火力発電所によってはタービンが2つ(高圧タービンと低圧タービン)ありますが、これが同一軸で縦に並んでいる場合を、「タンデムコンパウンド形」といいます。タンデムは直列、コンパウンドは複合、という意味です。一方、2つのタービンを別々の軸にして横に並べると、「クロスコンパウンド形」と呼びます。

発電機の容量

発電機の容量をタービン発電機と水車発電機とで比べると、これはタービンのほうが大きくなります。具体的な数字まで暗記する必要はないと思いますが、タービンの場合大きければ100万[kW]クラスのものがある一方、水車のほうは50万[kW]にも届かないくらいです。

回転子の構造

回転子の構造について、タービン発電機は回転数が多いため、細長い横軸の円筒形をしています。回転子の直径を大きくする(円筒形の太さを太くする)と高速回転に機械強度が耐えられなくなるので、直径ではなく長さを長くします。

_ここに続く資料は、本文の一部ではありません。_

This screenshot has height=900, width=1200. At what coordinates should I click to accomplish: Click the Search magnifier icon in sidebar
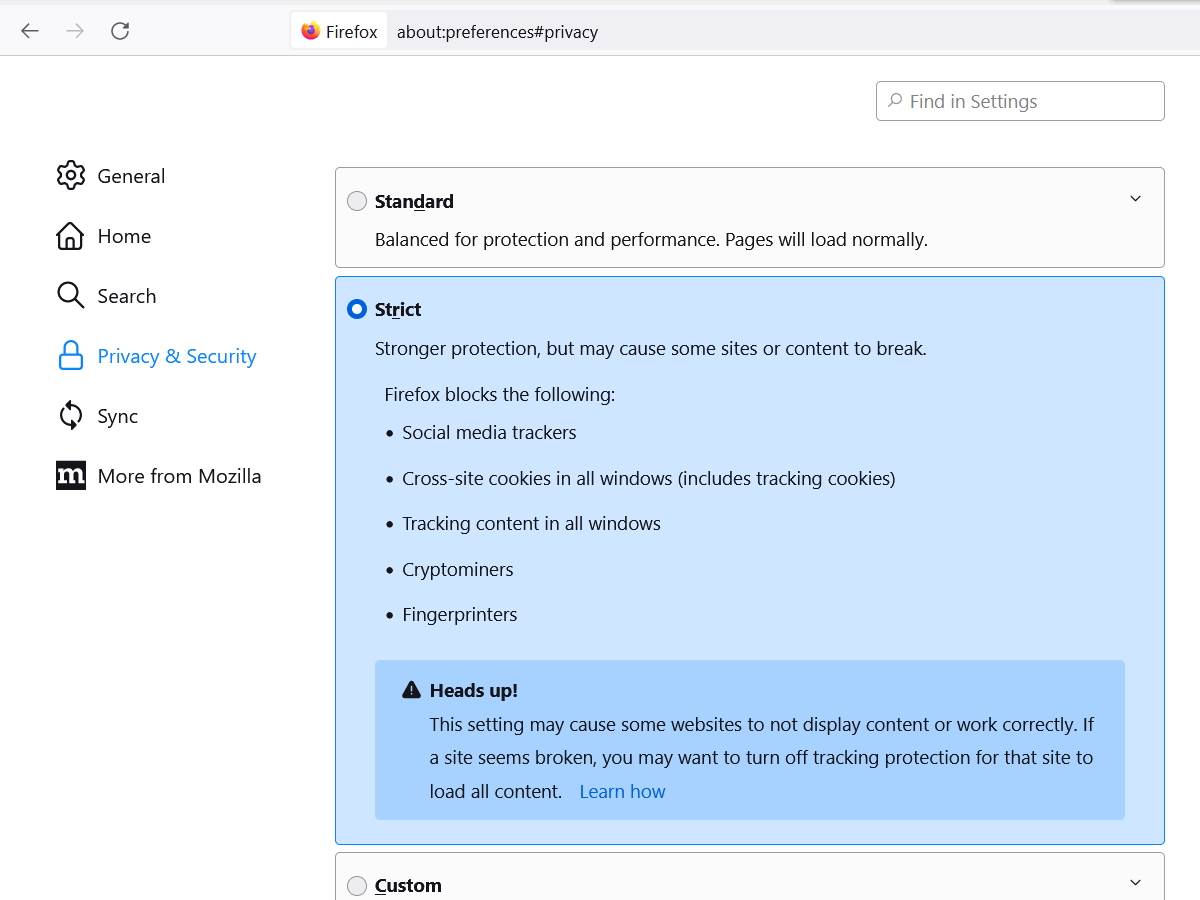point(70,296)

一方、水車発電機はそこまで回転速度が高くないので、回転子の直径も大きくでき、立軸、横軸のいずれにも対応します。このように、水車発電機で使われるタイプの回転子を突極形といいます。

発電機の冷却方式

タービン発電機の冷却方式は「水素冷却方式」です。ここは大事です。水車発電機は空気による冷却をしていますが、水素を使うと以下のようなメリットがあります。

  1. 水素は比重が小さく、回転子が回転するときの抵抗が少ない
  2. 水素は熱伝導率が高く、冷却効率が良い
  3. 水素は(空気と比べて)不活性ガスなので、内部構造を痛めにくい
  4. 全閉形なので、異物混入もなく、騒音対策にもなる

デメリットとしては、回転子軸から水素が漏れないように密封油装置が必要となることなどが挙げられます。

短絡比

タービン発電機の短絡比は低く、そのため安定度はやや欠けます。

一方の水車発電機は短絡比は1.0~1.5と安定しています。

負荷遮断時の挙動

発電機は急な事故で負荷が遮断されると、調速機がはたらいて発電機が壊れる前にちゃんと非常停止するようになっています。その非常停止が始まるタイミングが、タービン発電機と水車発電機でいくらか異なります。

タービン発電機は定格速度の110%超になると調速機が作動するようになっています。

一方、水車発電機はものにもよりますが、一般的にタービン発電機よりも余裕があり、ある程度の負荷変動には耐えられます。